We hear it on the news, but it seems this past week it keeps coming closer and closer to home. As of today, I have three friends out of work, and 8 friends who have had their hours either cut or made almost non-existent.
It really makes me re-evaluate the difference between a need and a want. My mother used to remind me growing up that God promised to provide for our NEEDS, not our wants. I never liked it when she quoted that Bible verse. But I can say that God ALWAYS provided. I didn't have name brand clothes growing up, and more often than not most everything I owned was a hand-me-down. We ate out maybe once a year, and food was almost always given from a church member's garden or a generic brand, but I never went hungry. Not ever.
I remember the late '80s when the coal mines shut down in Walker County. We had three men in our church who lost their jobs. One of the families complained several months later that it was hard being poor. Every time they went to the grocery store they had to buy generic brands they were so poor. My little sister and I just stared at her. I actually felt sorry for her that she thought buying generic brand food meant you were poor. I knew several girls in my class who owned 2 pairs of blue jeans and alternated them out every other day because that was all they could afford. And about 1/2 of our high school students had jobs. If we ever heard of a position open, be it McDonalds, Church's chicken, or in a grocery store, people rushed to apply. I found my after school job as a cashier by overhearing a girl at school saying she'd have to quit to play softball. I went in the afternoon she was to quit and put in a job application. I went in for an "interview" at 9am Sat morning and went home at noon for lunch and worked until 5pm. And that was after six months of looking for a job. I considered myself blessed.

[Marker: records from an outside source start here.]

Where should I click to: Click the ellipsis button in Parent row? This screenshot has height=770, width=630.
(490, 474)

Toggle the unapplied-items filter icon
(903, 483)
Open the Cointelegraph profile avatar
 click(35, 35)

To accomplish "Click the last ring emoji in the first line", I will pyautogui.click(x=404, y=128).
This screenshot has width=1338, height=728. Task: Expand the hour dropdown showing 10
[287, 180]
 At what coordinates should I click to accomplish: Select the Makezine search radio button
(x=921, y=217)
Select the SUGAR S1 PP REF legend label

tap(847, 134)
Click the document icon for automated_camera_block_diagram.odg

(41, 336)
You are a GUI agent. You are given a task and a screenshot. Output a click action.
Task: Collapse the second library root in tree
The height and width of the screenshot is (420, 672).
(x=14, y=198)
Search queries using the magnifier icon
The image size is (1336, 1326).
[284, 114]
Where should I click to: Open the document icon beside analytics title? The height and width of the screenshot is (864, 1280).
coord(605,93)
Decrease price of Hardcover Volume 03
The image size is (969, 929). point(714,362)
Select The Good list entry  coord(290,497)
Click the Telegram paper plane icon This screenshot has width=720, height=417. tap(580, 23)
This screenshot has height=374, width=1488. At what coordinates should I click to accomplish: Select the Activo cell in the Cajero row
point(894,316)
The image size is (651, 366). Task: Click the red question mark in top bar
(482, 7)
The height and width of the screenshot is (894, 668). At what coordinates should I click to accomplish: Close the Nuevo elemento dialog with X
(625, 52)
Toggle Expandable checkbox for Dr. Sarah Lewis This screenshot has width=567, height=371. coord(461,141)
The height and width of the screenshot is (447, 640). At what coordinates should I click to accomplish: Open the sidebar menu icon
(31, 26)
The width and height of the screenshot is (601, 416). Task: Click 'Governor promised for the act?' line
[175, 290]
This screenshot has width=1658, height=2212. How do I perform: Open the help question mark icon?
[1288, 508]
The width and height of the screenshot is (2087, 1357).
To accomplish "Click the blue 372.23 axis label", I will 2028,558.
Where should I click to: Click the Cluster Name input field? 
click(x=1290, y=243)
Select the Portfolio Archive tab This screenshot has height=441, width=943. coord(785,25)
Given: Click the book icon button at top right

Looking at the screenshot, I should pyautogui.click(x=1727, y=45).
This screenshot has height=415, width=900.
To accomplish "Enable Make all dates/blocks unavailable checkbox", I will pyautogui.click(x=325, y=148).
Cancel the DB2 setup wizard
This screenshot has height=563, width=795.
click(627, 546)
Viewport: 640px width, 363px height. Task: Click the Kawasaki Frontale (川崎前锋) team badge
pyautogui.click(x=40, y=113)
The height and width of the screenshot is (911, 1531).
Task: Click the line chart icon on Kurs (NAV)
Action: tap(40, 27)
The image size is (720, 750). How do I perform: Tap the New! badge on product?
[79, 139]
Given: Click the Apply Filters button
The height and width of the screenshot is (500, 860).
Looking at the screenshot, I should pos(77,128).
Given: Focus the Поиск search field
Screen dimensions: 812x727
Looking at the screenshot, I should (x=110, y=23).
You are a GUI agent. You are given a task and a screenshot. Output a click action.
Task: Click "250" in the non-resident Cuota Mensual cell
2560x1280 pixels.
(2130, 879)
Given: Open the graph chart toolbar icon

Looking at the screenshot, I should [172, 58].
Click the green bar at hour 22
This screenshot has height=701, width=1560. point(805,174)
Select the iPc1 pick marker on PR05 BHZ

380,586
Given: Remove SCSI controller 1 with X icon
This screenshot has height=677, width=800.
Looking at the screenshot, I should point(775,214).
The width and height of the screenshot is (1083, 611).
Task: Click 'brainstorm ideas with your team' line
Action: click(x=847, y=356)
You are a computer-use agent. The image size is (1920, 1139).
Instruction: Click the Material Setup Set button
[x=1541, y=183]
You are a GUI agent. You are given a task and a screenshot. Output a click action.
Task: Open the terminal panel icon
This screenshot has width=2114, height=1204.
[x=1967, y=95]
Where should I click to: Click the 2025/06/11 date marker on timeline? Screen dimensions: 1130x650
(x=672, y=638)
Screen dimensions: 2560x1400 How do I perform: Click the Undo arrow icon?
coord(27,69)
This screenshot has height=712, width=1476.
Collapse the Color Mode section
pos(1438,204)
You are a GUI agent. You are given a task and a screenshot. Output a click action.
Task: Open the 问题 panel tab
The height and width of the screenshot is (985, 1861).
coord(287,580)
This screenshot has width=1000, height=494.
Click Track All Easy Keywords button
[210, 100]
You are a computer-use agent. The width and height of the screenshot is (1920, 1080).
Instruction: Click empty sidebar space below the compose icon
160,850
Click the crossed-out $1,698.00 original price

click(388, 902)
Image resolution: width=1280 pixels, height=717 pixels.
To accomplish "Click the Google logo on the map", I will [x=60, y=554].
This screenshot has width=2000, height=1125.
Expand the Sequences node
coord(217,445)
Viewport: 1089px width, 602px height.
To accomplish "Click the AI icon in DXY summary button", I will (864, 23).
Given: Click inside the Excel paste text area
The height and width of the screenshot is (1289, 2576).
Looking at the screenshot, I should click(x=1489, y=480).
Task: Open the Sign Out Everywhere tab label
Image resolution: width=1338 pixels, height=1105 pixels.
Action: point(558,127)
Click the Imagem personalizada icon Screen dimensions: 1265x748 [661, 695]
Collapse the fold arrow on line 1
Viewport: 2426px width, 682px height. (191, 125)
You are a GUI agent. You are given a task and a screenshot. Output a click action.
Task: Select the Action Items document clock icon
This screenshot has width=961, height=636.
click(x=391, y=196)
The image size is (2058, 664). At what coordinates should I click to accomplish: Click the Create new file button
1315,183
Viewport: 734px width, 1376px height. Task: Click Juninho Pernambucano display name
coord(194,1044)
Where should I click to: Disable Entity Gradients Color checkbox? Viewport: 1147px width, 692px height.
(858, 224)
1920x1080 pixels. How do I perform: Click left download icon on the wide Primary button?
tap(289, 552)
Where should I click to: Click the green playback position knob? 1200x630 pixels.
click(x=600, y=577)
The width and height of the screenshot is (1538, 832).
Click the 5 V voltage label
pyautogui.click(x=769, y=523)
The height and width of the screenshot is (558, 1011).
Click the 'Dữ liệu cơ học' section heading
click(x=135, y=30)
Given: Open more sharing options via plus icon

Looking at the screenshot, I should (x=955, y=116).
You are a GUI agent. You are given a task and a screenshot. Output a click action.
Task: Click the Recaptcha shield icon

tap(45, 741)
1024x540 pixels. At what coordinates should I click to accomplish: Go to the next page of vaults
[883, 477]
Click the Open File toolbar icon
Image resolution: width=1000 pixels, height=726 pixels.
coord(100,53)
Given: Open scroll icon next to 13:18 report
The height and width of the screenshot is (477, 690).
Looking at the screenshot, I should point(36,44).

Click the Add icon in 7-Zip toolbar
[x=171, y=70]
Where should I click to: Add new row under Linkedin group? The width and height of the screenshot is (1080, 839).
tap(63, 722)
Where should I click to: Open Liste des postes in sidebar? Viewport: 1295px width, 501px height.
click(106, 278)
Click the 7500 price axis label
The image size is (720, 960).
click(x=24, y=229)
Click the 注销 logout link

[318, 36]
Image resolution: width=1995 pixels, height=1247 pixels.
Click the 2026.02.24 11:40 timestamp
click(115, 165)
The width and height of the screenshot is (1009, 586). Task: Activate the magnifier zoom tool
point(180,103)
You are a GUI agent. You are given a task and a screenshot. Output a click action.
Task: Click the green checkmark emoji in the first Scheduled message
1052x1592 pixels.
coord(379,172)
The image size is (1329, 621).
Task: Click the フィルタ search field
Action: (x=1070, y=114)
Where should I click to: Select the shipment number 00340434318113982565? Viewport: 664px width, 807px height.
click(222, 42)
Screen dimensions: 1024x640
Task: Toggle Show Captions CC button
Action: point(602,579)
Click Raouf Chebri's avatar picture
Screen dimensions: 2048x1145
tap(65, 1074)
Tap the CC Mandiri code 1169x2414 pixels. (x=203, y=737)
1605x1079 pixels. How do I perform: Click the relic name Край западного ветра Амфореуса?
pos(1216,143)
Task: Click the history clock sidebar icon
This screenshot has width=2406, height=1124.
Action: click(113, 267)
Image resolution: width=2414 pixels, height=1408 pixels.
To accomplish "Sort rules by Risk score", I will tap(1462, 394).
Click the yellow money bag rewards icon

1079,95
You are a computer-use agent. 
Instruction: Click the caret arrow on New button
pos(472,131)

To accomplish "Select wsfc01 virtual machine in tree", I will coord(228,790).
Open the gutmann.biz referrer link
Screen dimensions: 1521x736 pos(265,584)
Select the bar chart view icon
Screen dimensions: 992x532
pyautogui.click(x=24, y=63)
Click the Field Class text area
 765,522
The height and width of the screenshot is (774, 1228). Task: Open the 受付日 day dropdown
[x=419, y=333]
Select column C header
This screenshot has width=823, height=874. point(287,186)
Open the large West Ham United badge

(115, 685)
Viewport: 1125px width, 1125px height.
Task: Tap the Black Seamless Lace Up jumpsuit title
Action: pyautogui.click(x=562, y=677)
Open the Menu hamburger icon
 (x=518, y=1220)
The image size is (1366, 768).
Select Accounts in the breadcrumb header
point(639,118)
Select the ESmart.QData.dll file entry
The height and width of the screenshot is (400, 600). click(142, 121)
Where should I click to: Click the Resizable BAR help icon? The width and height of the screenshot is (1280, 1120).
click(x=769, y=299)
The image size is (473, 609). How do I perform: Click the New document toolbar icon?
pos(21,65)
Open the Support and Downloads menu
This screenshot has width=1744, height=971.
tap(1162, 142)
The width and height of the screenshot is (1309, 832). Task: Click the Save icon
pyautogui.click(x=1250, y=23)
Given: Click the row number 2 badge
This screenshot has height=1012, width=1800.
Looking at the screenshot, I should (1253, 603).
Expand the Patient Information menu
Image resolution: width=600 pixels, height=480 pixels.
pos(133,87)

Then I went to Nashville to college, and for the first time I realized according to most people's standards, I was poor.
The next year I went to Cote d'Ivoire, West Africa, and discovered I was one of the richest people on the face of the earth - and my income hadn't changed a dime.
After graduation I went to China, and discovered that I lived in a land of opportunity beyond anything I had dreamed or realized. It had always been taken for granted. I've been to college twice for different majors, have changed careers, even had the luxury of being a stay at home wife for several years - and those facts alone make me one of the most privileged people in the world.
I do wonder what will become of our nation and its economy. But I also recognize things can get much worse before we're even close to destitute. And its times like these I turn to my Heavenly Father and rest in his arms. He's never out of a job.